Nevertheless, the CAD has been rising at a faster pace against the USD than it was envisaged by the Central Bank. The rise in the CAD was caused by the increase in oil prices, which is the main export commodity of the country.

The head of the Bank of Canada, Mr. Poloz said that strong Canadian dollar can put in jeopardy the rise in exports; while oil prices is the leading factor, which causes changes in the Canadian dollar.

Failure of the negotiation between the largest oil producing countries in Doha last weekend has triggered the decline in oil prices, which affected the price of the commodity currencies, including the CAD. Oil prices and commodity currencies have regained after the news about the strike of workers of the oil industry in Kuwait last Sunday. Due to the strike production of oil fell twofold.

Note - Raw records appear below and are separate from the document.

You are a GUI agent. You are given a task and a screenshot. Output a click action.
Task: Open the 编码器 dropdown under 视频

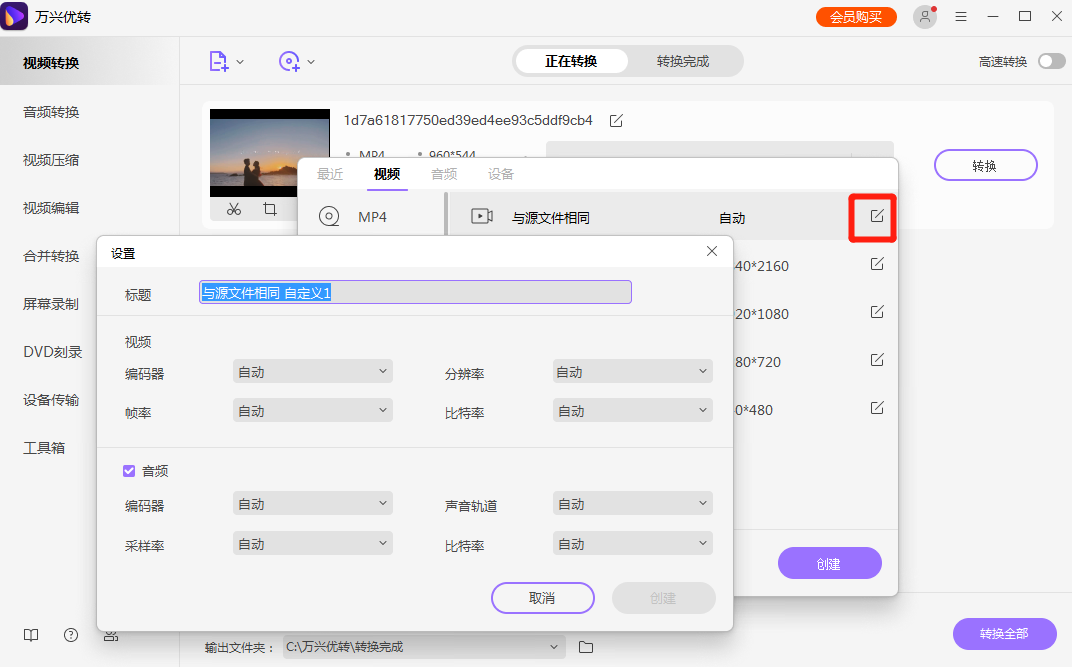[x=312, y=371]
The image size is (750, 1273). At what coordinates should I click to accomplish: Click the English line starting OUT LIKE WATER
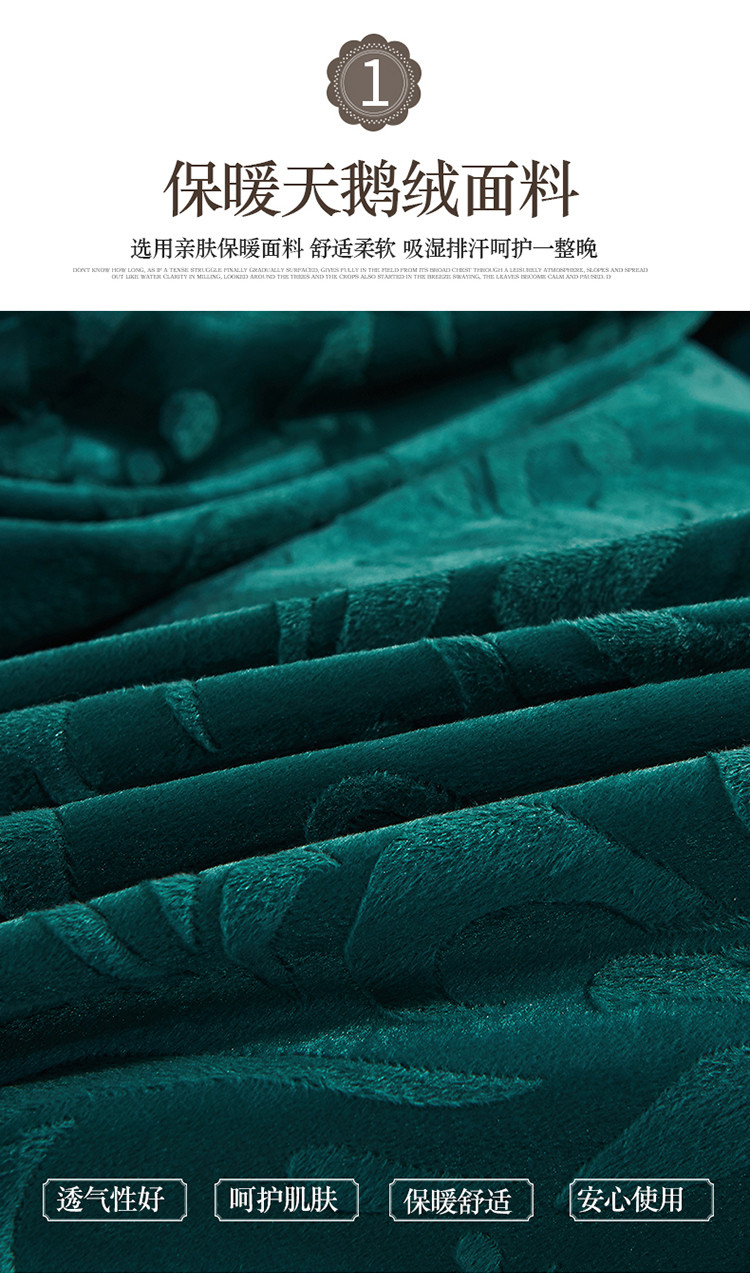(x=360, y=277)
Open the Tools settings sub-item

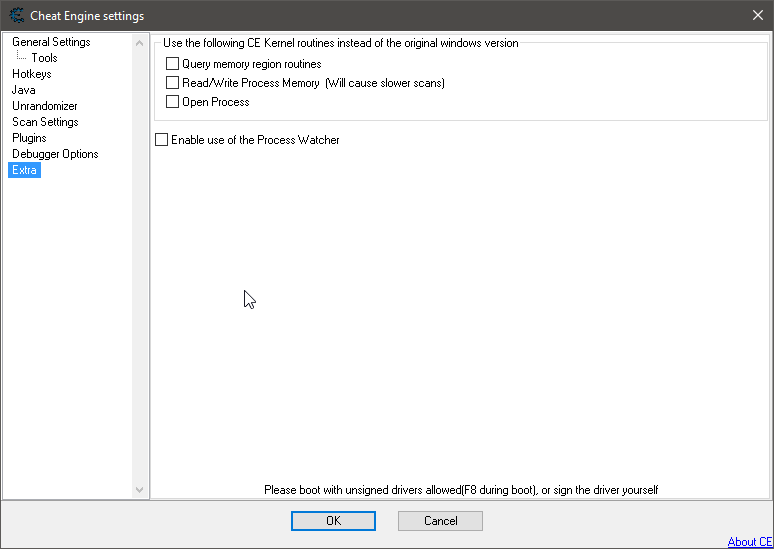(44, 58)
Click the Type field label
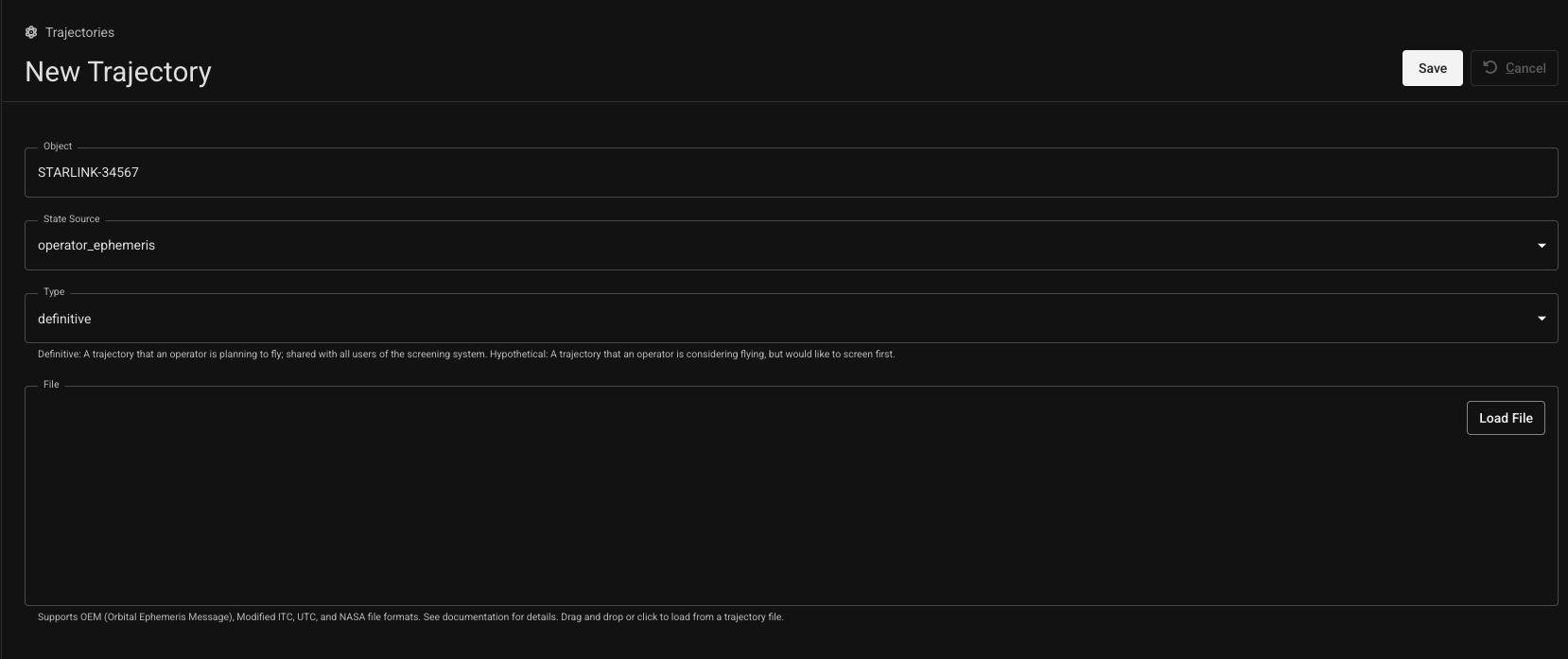 54,292
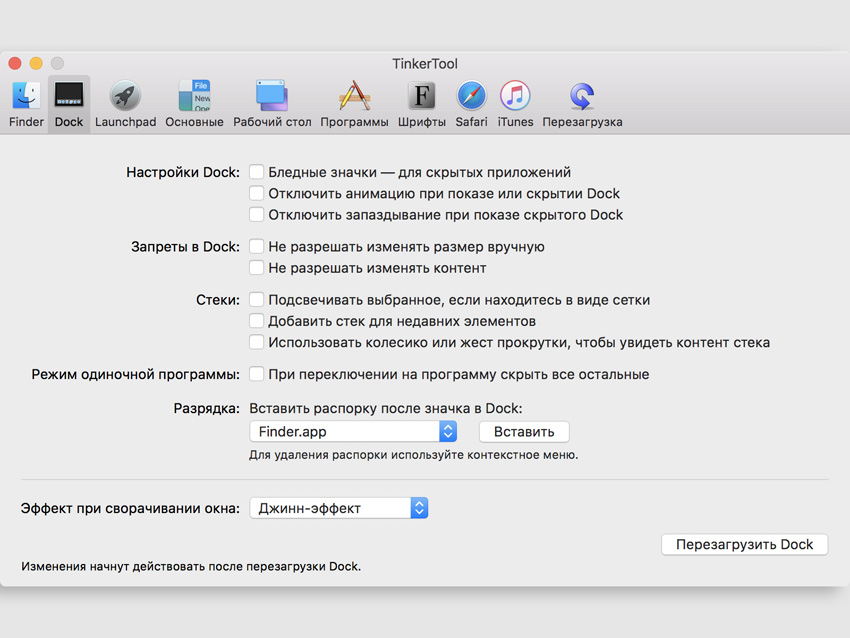The image size is (850, 638).
Task: Toggle Отключить анимацию при показе Dock
Action: tap(257, 193)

Major oil experts believe that it is unlikely that the agreement to reduce oil production will be reached at the next OPEC meeting on 2 June. In this case the price of oil may go back to the level of 30 USD per barrel.

If oil prices go down below the level of 30 USD a barrel, the pair USD/CAD will go back to the uptrend, which has been lasting since mid-2011.

Today, the head of the Bank of Canada, Mr. Poloz will make a speech at 17:00 (GMT+2). At 22:30, American Petroleum Institute (API) will release the data on US oil reserves for the last week. Usually, the rise in the oil reserves negatively impacts oil prices, and consequently, the price of the CAD.